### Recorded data
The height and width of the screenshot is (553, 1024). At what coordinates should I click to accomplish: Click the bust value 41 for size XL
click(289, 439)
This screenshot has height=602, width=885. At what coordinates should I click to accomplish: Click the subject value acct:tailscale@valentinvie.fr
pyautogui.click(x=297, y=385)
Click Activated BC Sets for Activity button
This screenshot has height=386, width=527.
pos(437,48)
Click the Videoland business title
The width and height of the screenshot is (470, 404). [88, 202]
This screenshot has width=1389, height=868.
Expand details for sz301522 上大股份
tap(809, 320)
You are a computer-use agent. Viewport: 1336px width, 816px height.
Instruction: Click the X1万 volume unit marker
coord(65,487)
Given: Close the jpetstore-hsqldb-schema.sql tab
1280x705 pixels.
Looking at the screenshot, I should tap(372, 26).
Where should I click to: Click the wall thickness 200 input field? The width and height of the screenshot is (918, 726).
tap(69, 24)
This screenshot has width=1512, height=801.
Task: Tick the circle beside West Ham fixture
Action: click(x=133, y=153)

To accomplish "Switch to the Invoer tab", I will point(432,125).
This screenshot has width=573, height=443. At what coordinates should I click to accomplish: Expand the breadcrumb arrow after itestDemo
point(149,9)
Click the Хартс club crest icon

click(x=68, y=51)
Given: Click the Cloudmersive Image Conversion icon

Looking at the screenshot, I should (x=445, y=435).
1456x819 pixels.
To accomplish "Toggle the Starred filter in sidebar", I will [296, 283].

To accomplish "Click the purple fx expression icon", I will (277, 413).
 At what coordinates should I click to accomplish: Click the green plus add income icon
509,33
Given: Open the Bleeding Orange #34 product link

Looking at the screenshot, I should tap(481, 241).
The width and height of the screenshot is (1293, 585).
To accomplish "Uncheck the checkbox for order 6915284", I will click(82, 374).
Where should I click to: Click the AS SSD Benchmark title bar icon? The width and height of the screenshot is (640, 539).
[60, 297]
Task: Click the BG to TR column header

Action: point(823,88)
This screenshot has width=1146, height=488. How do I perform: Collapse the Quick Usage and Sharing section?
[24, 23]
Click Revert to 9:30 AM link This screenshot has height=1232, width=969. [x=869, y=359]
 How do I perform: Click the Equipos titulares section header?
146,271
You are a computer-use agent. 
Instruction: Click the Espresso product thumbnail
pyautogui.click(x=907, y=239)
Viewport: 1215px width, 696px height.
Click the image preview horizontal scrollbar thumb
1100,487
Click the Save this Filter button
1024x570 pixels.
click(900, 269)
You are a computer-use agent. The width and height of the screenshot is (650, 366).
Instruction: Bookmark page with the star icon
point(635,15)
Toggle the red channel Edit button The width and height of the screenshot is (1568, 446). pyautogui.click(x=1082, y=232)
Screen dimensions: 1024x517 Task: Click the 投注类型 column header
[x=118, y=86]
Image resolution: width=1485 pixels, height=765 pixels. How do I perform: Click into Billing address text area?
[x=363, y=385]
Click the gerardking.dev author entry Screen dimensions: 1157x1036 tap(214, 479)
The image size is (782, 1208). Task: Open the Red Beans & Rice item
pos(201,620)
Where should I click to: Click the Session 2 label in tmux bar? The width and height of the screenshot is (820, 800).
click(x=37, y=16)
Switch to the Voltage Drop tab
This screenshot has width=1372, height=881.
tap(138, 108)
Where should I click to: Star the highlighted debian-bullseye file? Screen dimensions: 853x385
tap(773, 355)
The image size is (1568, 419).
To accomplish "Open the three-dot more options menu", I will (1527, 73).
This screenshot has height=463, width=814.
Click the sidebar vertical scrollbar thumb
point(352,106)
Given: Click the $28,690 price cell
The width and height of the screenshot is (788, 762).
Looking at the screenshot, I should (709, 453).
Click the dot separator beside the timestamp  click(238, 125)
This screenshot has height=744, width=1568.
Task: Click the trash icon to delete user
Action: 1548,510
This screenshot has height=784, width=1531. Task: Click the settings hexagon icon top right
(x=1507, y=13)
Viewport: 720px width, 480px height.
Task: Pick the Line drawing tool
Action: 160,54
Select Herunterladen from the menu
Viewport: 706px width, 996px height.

### REQUEST
Rewrite all the material, swapping each "accomplish" for "achieve" and leaving everything else as it stands.

### ANSWER FOR THE TASK
The height and width of the screenshot is (553, 1024). At what coordinates should I click to achieve: Click the bust value 41 for size XL
click(289, 439)
This screenshot has height=602, width=885. At what coordinates should I click to achieve: Click the subject value acct:tailscale@valentinvie.fr
pyautogui.click(x=297, y=385)
Click Activated BC Sets for Activity button
This screenshot has height=386, width=527.
pos(437,48)
Click the Videoland business title
The width and height of the screenshot is (470, 404). [88, 202]
This screenshot has width=1389, height=868.
Expand details for sz301522 上大股份
tap(809, 320)
You are a computer-use agent. Viewport: 1336px width, 816px height.
Instruction: Click the X1万 volume unit marker
coord(65,487)
Given: Close the jpetstore-hsqldb-schema.sql tab
1280x705 pixels.
Looking at the screenshot, I should tap(372, 26).
Where should I click to: Click the wall thickness 200 input field? The width and height of the screenshot is (918, 726).
tap(69, 24)
This screenshot has width=1512, height=801.
Task: Tick the circle beside West Ham fixture
Action: click(x=133, y=153)

To achieve "Switch to the Invoer tab", I will point(432,125).
This screenshot has width=573, height=443. At what coordinates should I click to achieve: Expand the breadcrumb arrow after itestDemo
point(149,9)
Click the Хартс club crest icon

click(x=68, y=51)
Given: Click the Cloudmersive Image Conversion icon

Looking at the screenshot, I should (x=445, y=435).
1456x819 pixels.
To achieve "Toggle the Starred filter in sidebar", I will [296, 283].

To achieve "Click the purple fx expression icon", I will (277, 413).
 At what coordinates should I click to achieve: Click the green plus add income icon
509,33
Given: Open the Bleeding Orange #34 product link

Looking at the screenshot, I should tap(481, 241).
The width and height of the screenshot is (1293, 585).
To achieve "Uncheck the checkbox for order 6915284", I will click(82, 374).
Where should I click to: Click the AS SSD Benchmark title bar icon? The width and height of the screenshot is (640, 539).
[60, 297]
Task: Click the BG to TR column header

Action: point(823,88)
This screenshot has width=1146, height=488. How do I perform: Collapse the Quick Usage and Sharing section?
[24, 23]
Click Revert to 9:30 AM link This screenshot has height=1232, width=969. [x=869, y=359]
 How do I perform: Click the Equipos titulares section header?
146,271
You are a computer-use agent. 
Instruction: Click the Espresso product thumbnail
pyautogui.click(x=907, y=239)
Viewport: 1215px width, 696px height.
Click the image preview horizontal scrollbar thumb
1100,487
Click the Save this Filter button
1024x570 pixels.
click(900, 269)
You are a computer-use agent. The width and height of the screenshot is (650, 366).
Instruction: Bookmark page with the star icon
point(635,15)
Toggle the red channel Edit button The width and height of the screenshot is (1568, 446). pyautogui.click(x=1082, y=232)
Screen dimensions: 1024x517 Task: Click the 投注类型 column header
[x=118, y=86]
Image resolution: width=1485 pixels, height=765 pixels. How do I perform: Click into Billing address text area?
[x=363, y=385]
Click the gerardking.dev author entry Screen dimensions: 1157x1036 tap(214, 479)
The image size is (782, 1208). Task: Open the Red Beans & Rice item
pos(201,620)
Where should I click to: Click the Session 2 label in tmux bar? The width and height of the screenshot is (820, 800).
click(x=37, y=16)
Switch to the Voltage Drop tab
This screenshot has width=1372, height=881.
tap(138, 108)
Where should I click to: Star the highlighted debian-bullseye file? Screen dimensions: 853x385
tap(773, 355)
The image size is (1568, 419).
To achieve "Open the three-dot more options menu", I will (1527, 73).
This screenshot has height=463, width=814.
Click the sidebar vertical scrollbar thumb
point(352,106)
Given: Click the $28,690 price cell
The width and height of the screenshot is (788, 762).
Looking at the screenshot, I should (709, 453).
Click the dot separator beside the timestamp  click(238, 125)
This screenshot has height=744, width=1568.
Task: Click the trash icon to delete user
Action: 1548,510
This screenshot has height=784, width=1531. Task: Click the settings hexagon icon top right
(x=1507, y=13)
Viewport: 720px width, 480px height.
Task: Pick the Line drawing tool
Action: 160,54
Select Herunterladen from the menu
Viewport: 706px width, 996px height.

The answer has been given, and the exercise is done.